A cybersecurity report published last month revealed the passwords most commonly used by business owners and executives, and topping this list were “123456” and “password.” The commonality of such remarkably weak passwords among not just ordinary users, but high-ranking executives of large corporations is almost laughable, if not for the fact that we regularly entrust these companies with our personal information. The possibility that the only line of defense against a data breach may be a flimsy, easily-guessable password should be cause for concern. And unfortunately, If a notice posted by RansomHouse is to be believed, passwords of this kind allowed hackers to breach the internal networks of AMD and exfiltrate a large data haul.
RansomHouse presents itself as a community of professional mediators intended to help negotiate payment between hackers and affected companies. Despite its name, RandomHouse asserts that it “[has] nothing to do with any breaches and [doesn’t] produce or use any ransomware.” The group’s mission statement states that RansomHouse instead exists to ensure constructive conflict resolution between parties involved in data breaches and to highlight poor security practices that put customers’ data at risk.
The group posts data breach notices to its dedicated leak site in a manner similar to ransomware gangs, posting samples of stolen data as evidence of data breaches and threatening to release further stolen data if the breached companies don’t pay a ransom. However, RansomHouse maintains that the data posted on its site is submitted by unrelated hackers that wish to cooperate with the affected companies. As can be seen in the image above, RansomHouse has claimed AMD as a victim of a recent data breach.
RansomHouse also moderates a public Telegram channel where the group posts data breach notices and additional updates and information. Last week, the group posted a riddle, prompting readers to guess the name of the next data breach victim, with the answer being AMD. Then, at the beginning of this week, RansomHouse posted to its Telegram channel saying that someone guessed the correct answer and received early access to the sample of data stolen from AMD. The group posted the data sample to its .onion site the next day.

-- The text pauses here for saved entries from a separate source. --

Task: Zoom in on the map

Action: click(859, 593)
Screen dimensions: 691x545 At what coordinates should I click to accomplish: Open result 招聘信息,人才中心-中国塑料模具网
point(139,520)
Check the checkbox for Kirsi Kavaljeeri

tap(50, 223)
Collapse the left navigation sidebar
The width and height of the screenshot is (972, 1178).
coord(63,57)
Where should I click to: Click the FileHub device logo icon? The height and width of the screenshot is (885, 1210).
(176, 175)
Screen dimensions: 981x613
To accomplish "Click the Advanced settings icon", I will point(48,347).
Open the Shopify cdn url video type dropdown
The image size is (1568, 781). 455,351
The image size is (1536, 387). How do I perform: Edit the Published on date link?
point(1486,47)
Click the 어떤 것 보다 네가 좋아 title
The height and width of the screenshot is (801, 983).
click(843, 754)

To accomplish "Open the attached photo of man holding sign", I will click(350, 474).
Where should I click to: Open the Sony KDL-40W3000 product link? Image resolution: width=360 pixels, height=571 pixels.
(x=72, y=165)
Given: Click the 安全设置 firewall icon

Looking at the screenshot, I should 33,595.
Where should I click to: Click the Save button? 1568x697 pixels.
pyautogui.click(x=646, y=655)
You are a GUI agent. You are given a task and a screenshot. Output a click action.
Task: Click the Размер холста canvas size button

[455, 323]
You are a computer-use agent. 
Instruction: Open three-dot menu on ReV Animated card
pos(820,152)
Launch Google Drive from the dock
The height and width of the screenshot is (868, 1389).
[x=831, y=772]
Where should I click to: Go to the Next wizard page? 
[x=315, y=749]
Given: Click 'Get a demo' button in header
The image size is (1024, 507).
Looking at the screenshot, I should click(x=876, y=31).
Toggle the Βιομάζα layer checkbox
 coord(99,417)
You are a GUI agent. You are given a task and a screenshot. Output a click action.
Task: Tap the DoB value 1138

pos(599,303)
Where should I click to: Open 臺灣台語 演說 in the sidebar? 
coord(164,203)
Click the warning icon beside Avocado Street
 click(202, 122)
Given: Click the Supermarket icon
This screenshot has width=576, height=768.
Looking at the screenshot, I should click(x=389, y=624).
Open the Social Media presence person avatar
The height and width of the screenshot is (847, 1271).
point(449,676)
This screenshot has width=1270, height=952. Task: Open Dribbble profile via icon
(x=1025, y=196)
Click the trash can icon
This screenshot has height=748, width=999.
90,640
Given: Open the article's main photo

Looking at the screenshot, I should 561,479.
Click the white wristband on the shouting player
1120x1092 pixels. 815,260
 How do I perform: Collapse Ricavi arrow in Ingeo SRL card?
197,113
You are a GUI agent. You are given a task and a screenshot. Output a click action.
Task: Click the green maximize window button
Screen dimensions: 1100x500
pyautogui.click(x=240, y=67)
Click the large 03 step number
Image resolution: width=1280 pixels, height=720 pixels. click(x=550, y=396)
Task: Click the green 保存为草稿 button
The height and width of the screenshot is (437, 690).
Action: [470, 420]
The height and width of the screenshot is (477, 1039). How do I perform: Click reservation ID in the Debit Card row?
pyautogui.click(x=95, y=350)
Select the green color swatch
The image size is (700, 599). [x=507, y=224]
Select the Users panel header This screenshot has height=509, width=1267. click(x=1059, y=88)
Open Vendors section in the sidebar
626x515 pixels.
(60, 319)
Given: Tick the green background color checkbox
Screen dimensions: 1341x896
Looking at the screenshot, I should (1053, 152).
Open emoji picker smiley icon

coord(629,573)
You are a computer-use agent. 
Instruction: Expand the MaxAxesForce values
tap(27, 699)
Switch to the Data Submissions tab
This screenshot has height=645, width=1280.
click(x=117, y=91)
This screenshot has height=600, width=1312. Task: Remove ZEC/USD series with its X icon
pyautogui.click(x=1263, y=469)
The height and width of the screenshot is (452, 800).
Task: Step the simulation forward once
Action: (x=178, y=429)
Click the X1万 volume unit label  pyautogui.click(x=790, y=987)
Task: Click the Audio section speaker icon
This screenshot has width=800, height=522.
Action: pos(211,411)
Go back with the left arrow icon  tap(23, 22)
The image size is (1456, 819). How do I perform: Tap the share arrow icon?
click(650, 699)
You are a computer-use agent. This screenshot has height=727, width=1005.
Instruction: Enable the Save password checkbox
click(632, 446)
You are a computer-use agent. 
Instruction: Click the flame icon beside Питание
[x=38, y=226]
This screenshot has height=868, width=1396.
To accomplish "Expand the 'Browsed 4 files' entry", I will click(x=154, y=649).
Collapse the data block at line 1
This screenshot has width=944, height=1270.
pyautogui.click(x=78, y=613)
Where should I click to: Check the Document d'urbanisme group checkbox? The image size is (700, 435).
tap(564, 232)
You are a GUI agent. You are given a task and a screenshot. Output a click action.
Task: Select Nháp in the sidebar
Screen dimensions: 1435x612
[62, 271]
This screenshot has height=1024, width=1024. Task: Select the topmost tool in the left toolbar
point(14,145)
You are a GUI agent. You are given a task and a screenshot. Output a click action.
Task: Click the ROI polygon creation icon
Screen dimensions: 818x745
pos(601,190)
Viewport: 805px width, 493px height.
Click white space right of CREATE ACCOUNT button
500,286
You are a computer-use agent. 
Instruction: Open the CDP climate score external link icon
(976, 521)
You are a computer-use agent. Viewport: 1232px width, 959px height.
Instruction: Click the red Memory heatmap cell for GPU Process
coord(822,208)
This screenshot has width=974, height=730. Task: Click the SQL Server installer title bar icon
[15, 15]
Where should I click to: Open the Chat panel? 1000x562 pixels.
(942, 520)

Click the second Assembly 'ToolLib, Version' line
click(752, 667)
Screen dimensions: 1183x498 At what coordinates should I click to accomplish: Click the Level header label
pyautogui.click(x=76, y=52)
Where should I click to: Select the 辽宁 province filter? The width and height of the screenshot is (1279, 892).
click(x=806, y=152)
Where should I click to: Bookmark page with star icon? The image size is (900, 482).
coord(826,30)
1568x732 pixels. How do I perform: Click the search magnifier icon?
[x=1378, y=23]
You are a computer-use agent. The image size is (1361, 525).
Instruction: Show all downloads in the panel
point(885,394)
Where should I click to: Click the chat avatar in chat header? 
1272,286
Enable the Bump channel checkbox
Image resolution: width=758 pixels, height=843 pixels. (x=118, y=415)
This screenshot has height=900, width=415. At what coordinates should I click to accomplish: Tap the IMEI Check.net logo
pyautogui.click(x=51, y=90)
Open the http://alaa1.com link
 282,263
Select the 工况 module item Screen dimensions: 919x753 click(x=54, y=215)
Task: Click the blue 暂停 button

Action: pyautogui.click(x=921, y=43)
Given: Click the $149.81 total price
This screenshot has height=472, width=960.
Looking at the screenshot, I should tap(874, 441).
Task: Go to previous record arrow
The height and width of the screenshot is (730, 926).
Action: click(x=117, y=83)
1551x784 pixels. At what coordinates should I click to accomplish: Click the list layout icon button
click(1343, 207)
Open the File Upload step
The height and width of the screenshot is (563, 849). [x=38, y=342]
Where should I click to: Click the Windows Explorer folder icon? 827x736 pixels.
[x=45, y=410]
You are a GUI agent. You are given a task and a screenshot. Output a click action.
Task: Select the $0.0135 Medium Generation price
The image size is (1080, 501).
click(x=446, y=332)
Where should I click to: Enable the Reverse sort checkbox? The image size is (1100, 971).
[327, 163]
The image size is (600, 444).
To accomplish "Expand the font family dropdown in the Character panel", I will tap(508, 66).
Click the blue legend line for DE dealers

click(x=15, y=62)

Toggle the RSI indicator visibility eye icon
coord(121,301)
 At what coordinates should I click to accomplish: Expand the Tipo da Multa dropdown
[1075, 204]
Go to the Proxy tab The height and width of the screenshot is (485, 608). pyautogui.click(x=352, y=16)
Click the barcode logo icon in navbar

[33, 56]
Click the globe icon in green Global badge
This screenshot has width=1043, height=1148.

The data sample contains a long list of usernames paired with weak passwords that RansomHouse blames for the data breach. According to the notice, the hackers responsible for the data breach managed to exfiltrate more than 450Gb (56GB) of data, which RansomHouse threatens publish sometime in the near future unless AMD negotiates a deal with RansomHouse and the hackers.
AMD has yet to confirm this data breach, but provided the following statement to RestorePrivacy: “AMD is aware of a bad actor claiming to be in possession of stolen data from AMD. An investigation is currently underway.”
Earlier this year, one of AMD’s competitors, NVIDIA, suffered a data breach conducted by the hacking group LAPSUS$. LAPSUS$ claimed to have stolen 1TB of data from NVIDIA, but released only a 20GB sample before all the members of the group were arrested a month later. Interestingly, LAPSUS$’ public Telegram channel included posts promoting RansomHouse, which may point to some kind of connection between the two groups. The hacking group FIN8 also mentioned RansomHouse in its ransom notes for the White Rabbit ransomware discovered by Trend Micro earlier this year.